Hoi-eun Kim, an associate professor in the Department of History at Texas A&M University, has received a grant from the National Endowment for the Humanities (NEH) to complete a manuscript describing the lives and perspectives of Japanese doctors during Japan’s 20th century colonization of Korea.
“Korea is now an independent country divided between North and South,” Kim said. “But before it was divided, from 1910 to 1945, Japan made Korea a settler colony. Over the course of those 35 years, hundreds of thousands of Japanese actually moved over to Korea. By 1945, there were about 800,000 Japanese living there.”
According to Kim, who grew up in South Korea, the influx of Japanese necessitated a military presence, a police presence and bureaucrats to support their expatriate society and help to control the Korean population.
“The whole idea of colonialism was predicated on the notion that these are ‘primitive’ people and that we, the people of ‘civilization,’ need to go and help them,” Kim said. “From 1910 to 1919, Korea existed in what’s called ‘military rule.’ Education was mostly conducted in Japanese, and by the 1940s Koreans were being forced to take up a Japanese name. These were all ways to assimilate Koreans into Japanese.”
Hand in hand with assimilation, Kim said Korea needed medical doctors, not only to ensure the physical safety of the Japanese people but also to train Korean doctors.

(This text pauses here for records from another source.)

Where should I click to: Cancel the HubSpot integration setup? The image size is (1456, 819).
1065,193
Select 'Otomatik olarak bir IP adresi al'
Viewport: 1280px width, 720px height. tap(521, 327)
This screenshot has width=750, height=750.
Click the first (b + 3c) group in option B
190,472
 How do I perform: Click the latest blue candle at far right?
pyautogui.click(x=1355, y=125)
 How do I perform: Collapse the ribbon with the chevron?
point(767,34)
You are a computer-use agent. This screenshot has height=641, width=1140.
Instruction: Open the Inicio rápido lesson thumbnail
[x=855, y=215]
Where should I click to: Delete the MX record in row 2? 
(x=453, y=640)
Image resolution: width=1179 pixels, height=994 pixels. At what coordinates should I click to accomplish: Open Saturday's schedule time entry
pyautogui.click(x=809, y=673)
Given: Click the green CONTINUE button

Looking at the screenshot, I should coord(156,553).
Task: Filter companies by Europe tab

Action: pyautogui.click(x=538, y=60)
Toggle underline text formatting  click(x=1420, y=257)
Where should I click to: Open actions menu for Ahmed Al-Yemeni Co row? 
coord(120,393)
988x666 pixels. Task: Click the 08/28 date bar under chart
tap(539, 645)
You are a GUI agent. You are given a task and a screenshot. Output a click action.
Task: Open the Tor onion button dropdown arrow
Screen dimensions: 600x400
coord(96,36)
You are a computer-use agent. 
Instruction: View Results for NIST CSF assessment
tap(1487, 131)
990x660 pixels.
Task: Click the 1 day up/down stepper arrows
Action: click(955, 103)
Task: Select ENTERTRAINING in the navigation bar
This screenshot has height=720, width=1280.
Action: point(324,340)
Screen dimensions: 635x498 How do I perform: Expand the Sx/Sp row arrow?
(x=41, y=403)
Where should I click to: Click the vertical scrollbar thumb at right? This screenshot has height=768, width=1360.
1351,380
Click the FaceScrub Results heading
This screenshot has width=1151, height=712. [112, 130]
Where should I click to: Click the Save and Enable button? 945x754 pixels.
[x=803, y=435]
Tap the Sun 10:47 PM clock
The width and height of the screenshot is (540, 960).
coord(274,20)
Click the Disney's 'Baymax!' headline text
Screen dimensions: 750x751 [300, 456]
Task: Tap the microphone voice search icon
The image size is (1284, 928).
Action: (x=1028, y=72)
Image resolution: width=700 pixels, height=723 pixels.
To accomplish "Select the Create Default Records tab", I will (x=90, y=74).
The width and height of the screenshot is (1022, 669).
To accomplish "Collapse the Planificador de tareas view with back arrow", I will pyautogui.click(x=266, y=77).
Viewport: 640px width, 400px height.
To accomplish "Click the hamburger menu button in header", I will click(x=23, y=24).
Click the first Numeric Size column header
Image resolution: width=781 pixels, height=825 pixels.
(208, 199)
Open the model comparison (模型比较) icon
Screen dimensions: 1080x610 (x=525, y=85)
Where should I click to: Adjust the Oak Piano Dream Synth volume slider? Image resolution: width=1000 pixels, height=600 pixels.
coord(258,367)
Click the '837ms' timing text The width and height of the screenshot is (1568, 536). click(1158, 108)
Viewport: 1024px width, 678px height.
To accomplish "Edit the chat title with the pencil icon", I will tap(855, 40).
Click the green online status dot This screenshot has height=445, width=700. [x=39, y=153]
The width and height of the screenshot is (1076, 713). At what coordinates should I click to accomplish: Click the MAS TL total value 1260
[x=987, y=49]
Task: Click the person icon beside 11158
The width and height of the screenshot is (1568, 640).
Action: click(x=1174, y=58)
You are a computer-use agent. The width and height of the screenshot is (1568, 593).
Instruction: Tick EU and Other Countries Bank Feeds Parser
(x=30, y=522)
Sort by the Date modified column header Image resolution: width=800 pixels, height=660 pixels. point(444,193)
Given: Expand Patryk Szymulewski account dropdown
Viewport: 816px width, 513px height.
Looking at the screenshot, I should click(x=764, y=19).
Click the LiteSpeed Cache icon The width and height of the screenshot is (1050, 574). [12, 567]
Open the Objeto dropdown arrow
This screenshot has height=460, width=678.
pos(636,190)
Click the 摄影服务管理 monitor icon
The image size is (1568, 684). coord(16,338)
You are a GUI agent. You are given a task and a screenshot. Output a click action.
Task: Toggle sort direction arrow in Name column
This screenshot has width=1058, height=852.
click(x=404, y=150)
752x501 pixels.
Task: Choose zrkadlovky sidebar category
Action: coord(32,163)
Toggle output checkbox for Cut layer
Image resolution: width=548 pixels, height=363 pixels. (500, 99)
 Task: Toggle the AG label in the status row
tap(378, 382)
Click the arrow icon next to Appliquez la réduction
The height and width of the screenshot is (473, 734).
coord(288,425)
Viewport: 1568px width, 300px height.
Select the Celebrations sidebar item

However, another purpose of these doctors was to prove that scientifically, Koreans were “inferior” to the Japanese.
“These doctors, or imperial collaborators, were providing information, such as anatomical studies of Koreans as a race,” Kim said. “One of the unique things about Japanese colonization of Korea as opposed to American colonization of the Philippines or the British colonization of India is that there’s no racial distinction at skin level. But the Japanese needed doctors to identify and create these racial differences to justify colonial rule, which by definition assumes differences in racial hierarchy.”
Kim notes that, by the early 20th century, doctors became professionalized across the world. Japan was eager to modernize and embraced Western medicine.
“Before that, there were all kinds of self-licensed people who could claim to be doctors or healers,” he said. “When medicine became professionalized, doctors began to create their own organizations and associations.”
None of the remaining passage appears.